ALPN (Application Layer Protocol Negotiation)

ClearBlade supports mTLS authentication for devices connecting via MQTT using ALPN on port 444. The ALPN protocol name is clearblade_mqtt_mtls. Device Just-in-Time (JIT) provisioning is also supported. A Root CA certificate must be added via the mTLS admin endpoints before connecting devices via mTLS.

...

from __future__ import print_function
import sys
import ssl
import time
import datetime
import logging, traceback
import paho.mqtt.client as mqtt
IoT_protocol_name = "clearblade_mqtt_mtls"
cb_iot_endpoint = "<CLEARBLADE_URL>" # For example test.clearblade.com
cert = "<DEVICE_CERTIFICATE_FILE>"
private = "<DEVICE_PRIVATE_KEY_FILE>"
username = '{"name": "device-1"}'
password = "<SYSTEM_KEY>"
logger = logging.getLogger()
logger.setLevel(logging.DEBUG)
handler = logging.StreamHandler(sys.stdout)
log_format = logging.Formatter('%(asctime)s - %(name)s - %(levelname)s - %(message)s')
handler.setFormatter(log_format)
logger.addHandler(handler)
def ssl_alpn():
    try:
        #debug print opnessl version
        logger.info("open ssl version:{}".format(ssl.OPENSSL_VERSION))
        ssl_context = ssl.create_default_context()
        ssl_context.set_alpn_protocols([IoT_protocol_name])
        ssl_context.load_cert_chain(certfile=cert, keyfile=private)
        return  ssl_context
    except Exception as e:
        print("exception ssl_alpn()")
        raise e
if __name__ == '__main__':
    topic = "test/date"
    try:
        mqttc = mqtt.Client(client_id="<CLIENT_ID>")
        ssl_context= ssl_alpn()
        mqttc.tls_set_context(context=ssl_context)
        mqttc.username_pw_set(username=username, password=password)
        logger.info("start connect")
        mqttc.connect(cb_iot_endpoint, port=444)
        logger.info("connect success")
        mqttc.loop_start()
        while True:
            now = datetime.datetime.now().strftime('%Y-%m-%dT%H:%M:%S')
            logger.info("try to publish:{}".format(now))
            mqttc.publish(topic, now)
            time.sleep(1)
    except Exception as e:
        logger.error("exception main()")
        logger.error("e obj:{}".format(vars(e)))
        logger.error("message:{}".format(e.message))
        traceback.print_exc(file=sys.stdout)

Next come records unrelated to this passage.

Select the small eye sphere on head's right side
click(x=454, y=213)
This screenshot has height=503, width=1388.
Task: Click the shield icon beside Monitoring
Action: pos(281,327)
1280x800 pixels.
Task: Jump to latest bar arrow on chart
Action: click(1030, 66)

Shared Access Token Signature

Devices may authenticate using a shared access token signature.

Requirements

The shared access token should follow the signature outlined here. The token should not include a shared access policy and the resource URI should have the following form: <broker-domain>/devices/<system_key>/<device_name>.

Devices using the azure SDK can be made to generate this format of token by setting the connection string as follows:

"HostName=yourdomain.clearblade.com;DeviceId=YourSystemKey/YourDeviceName;SharedAccessKey=YourKey"

The shared access key that the token is generated from must be uploaded to the platform using the following APIs.

APIs

/admin/devices/private_keys/<SYSTEM_KEY>/<DEVICE_NAME>

POST and DELETE support. Admin only.

POST:

Body required:

{"key_type": "shared_access_token", "private_key": "contents of base64 encoded shared access token"}

Returns the key on success

DELETE:

/admin/devices/private_keys/<SYSTEM_KEY>/<DEVICE_NAME>?id=key_id

Authentication

When sending a connect packet to the broker, the password must be the shared access token.